El Salón del Automóvil de Pekín ha evidenciado esta semana la primacía china en uno de los sectores estratégicos de Europa y EEUU. El alud de novedades en marcha y por venir aglutina tecnologías que van a hacer ‘morder el polvo’ a la industria del Viejo Continente o a obligarla a dar la espalda al desarrollo y la innovación mediante aranceles draconianos. De las novedades que describen los cronistas de la muestra pekinesa cabe destacar algunos modelos de BYD de cuyo nombre no quiero acordarme y que resumen el fin de los frenos psicológicos a la compra de coches eléctricos o híbridos en el mercado español. BYD anuncia híbridos enchufables con autonomía de 2.000 kilómetros y carga eléctrica de 0 a 100% en 10 minutos. La quinta generación del sistema híbrido de BYD, que efectivamente haría ‘morder el polvo’ a cualquier competidor en Europa, configura coches eléctricos respaldados por un motor de combustión. El consumo se anuncia inferior a los tres litros a los 100 kilómetros. El precio en china de alguno de esos contendientes que se van a vender ya allí parte de los 14.000 euros. En China, los coches de lujo-lujo están en torno a los 30.000 euros.

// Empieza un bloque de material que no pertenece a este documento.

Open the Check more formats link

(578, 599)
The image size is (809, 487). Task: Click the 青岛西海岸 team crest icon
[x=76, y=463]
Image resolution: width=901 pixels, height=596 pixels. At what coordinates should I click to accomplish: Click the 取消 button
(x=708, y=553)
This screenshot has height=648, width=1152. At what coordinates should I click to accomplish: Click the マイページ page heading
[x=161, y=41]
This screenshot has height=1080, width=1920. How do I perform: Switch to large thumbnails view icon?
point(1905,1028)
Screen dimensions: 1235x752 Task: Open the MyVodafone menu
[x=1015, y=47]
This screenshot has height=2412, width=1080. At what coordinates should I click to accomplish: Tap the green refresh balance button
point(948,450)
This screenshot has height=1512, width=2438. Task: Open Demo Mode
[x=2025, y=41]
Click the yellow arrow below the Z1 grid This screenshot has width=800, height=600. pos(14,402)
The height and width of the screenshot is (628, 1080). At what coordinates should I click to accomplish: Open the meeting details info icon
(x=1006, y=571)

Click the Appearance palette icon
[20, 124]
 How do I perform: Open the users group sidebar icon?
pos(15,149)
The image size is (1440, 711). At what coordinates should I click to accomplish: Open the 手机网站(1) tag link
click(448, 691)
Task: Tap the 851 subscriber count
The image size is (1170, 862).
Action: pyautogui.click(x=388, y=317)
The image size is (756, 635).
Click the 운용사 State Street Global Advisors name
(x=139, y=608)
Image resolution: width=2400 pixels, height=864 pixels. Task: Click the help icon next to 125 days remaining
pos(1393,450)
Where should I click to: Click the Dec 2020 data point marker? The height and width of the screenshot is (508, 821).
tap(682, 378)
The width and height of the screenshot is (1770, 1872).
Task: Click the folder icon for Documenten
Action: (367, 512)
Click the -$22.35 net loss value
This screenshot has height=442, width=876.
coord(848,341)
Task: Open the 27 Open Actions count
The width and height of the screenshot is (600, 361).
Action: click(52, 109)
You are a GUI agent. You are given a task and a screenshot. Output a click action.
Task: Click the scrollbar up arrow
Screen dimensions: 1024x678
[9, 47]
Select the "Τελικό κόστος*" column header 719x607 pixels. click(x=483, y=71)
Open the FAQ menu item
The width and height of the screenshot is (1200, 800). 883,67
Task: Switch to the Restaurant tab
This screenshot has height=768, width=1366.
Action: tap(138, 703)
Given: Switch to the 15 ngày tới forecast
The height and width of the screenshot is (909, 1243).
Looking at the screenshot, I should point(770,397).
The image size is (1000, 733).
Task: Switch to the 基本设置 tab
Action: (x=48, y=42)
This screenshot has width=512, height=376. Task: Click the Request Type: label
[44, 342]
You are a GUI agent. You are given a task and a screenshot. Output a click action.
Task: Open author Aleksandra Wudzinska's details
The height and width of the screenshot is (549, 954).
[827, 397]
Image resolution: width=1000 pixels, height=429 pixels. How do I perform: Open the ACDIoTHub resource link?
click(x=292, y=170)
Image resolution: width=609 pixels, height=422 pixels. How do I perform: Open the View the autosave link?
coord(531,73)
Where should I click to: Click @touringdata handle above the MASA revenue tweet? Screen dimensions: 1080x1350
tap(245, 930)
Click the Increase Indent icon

Pero lo de BYD no es una rareza. El alud de novedades es real, el abanico de marcas chinas es particularmente amplio y su ecosistema automotriz absolutamente apabullante y eficiente. Chery, BYD, Geely, MG o Leapmotor son algunas de esas marcas que marcan el ritmo. Y atención a los sistemas de conducción autónoma, que en China van a dar el salto en un año o dos a lo sumo, ya sin necesidad de poner las manos en el volante cada poco tiempo.
‘Morder el polvo’
Lo de ‘morder el polvo’ que se anuncia para la industria del automóvil occidental es una forma de expresar la derrota industrial más amarga y especialmente dolorosa que se avecina y que solo los microcoches pueden mitigar en Europa (y que en china son apenas testimoniales). En China triunfa el cochazo en tamaño, prestaciones y lujo. Y mientras la UE se enfrenta a la necesidad de armarse hasta los dientes para hacer frente a la amenaza rusa, Extremo Oriente marca el ritmo tecnológico. Caer rendido en la pelea comercial e industrial es una cosa, pero ‘morder el polvo’ es una expresión más literal de origen medieval y que describe la mala sensación previa al estertor, tras besar la tierra con la boca abierta y probablemente sin dientes ya, el beso postrero previo a la muerte tras una justa o bohurt. Y la situación internacional actual, pese a no ser justa medieval, sí anuncia que la industria occidental está a pocos años de besar el suelo, mascar terruño y oler a tierra, estar más lejos de la vanguardia y más cerca de los humillados.
Pies de barro en un momento exigente
Los mercados siguen anclados a cierto optimismo por la evolución de los índices y las bolsas, pese a las incertidumbres generadas por la guerra en Oriente Medio. Javier Molina, analista de mercados de eToro, destaca que «el mercado sube apoyado en beneficios sólidos y en el impulso de la IA, pero con un liderazgo muy concentrado y exigente en valoraciones. La energía marca el equilibrio: el repunte del petróleo presiona inflación y tipos, mantiene a los bancos centrales en modo restrictivo y condiciona especialmente a Europa. La tendencia es alcista, pero dependiente de factores externos (energía, política monetaria y concentración tecnológica), lo que aumenta la fragilidad en esta fase del ciclo». Como otros analistas, cataloga la situación de manera ambivalente, optimista pero al mismo tiempo con precaución extrema, en lo que describe como «subidas con pies de barro en el momento mas exigente del ciclo». Los índices aguantan, los beneficios crecen y inteligencia artificial sigue atrayendo capital. «Pero cuando se conectan los datos clave (energía, beneficios, tecnología y empleo) la lectura es más exigente, pues la subida existe, pero depende de factores externos al propio mercado», explica. Y después están los anuncios de despidos en empresas tecnológicas. Pese a que se cuentan en muchos miles, algunos analistas consideran que se trata de sustitución de puestos más que de despidos netos. En cualquier caso, se trata de unos 400.000 empleos menos en las empresas del índice S&P 500 de la Bolsa de Nueva York, en lo que supone la primera caída del empleo en este índice desde 2016. Ambivalencia o ‘morder el polvo’, cuestión de paradigma o punto de vista.